Une communauté, c’est un sentiment d’appartenance. De là, on grandit de l’interaction et de l’exemple. Hannah Arendt l’a souligné : ensemble, nous possédons un pouvoir que nous ne saurions connaître isolés. Par le groupe, nous ne sommes plus passifs et devenons véritablement les acteurs de notre vie. En effet, en chacun de nous, il existe des potentialités que la rencontre avec autrui révélera et nourrira. C’est une puissance d’agir, le conatus de Spinoza, qui n’attend que la proximité de l’autre pour se mobiliser.
Comme je l’ai dit, le héros et l’héroïne ont à leur portée les moyens d’agir, mais ils l’ignorent encore. La présence d’un allié influent, quels que soient ses moyens, participe à l’élargissement de leurs possibilités. Par l’autre, nous nous révélons à nous-mêmes dans une sorte d’épiphanie permise par la relation.
Tout comme un personnage suit son propre arc dramatique, une relation connaît, elle aussi, un arc totalement indépendant. Elle évolue. C’est l’aspect dramatique de la relation : on suivra Sartre lorsqu’il parle du risque d’aliénation envers l’autre, de la passivité et de la résignation face à la force de l’autre. La relation entre Mike et Scott dans My Own Private Idaho (1991) de Gus Van Sant suit un mouvement dans lequel Mike voit en Scott une force de caractère, un feu qui lui manque.
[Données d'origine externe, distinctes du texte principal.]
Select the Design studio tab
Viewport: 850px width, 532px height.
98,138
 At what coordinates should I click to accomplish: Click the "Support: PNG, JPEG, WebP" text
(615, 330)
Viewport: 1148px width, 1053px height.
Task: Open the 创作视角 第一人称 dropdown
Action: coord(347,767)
Au fil de l’intrigue, cette relation se complique tandis que Mike, de plus en plus vulnérable, s’attache à Scott qui, de son côté, continue avec sa vie. Mike en ressent une profonde trahison. La relation entre Ruth et Matt dans In the Bedroom (2001) de Todd Field est d’abord celle d’une alliance autour de la souffrance d’un deuil. Cette même souffrance, néanmoins, déviera leur relation sur des chemins divergents, entre la colère, le désir de vengeance, d’un côté et la mesure, de l’autre. La passivité de Matt à la fois comme réponse vis-à-vis de Ruth et gestion de sa propre détresse mènera la relation entre eux vers un point de non-retour.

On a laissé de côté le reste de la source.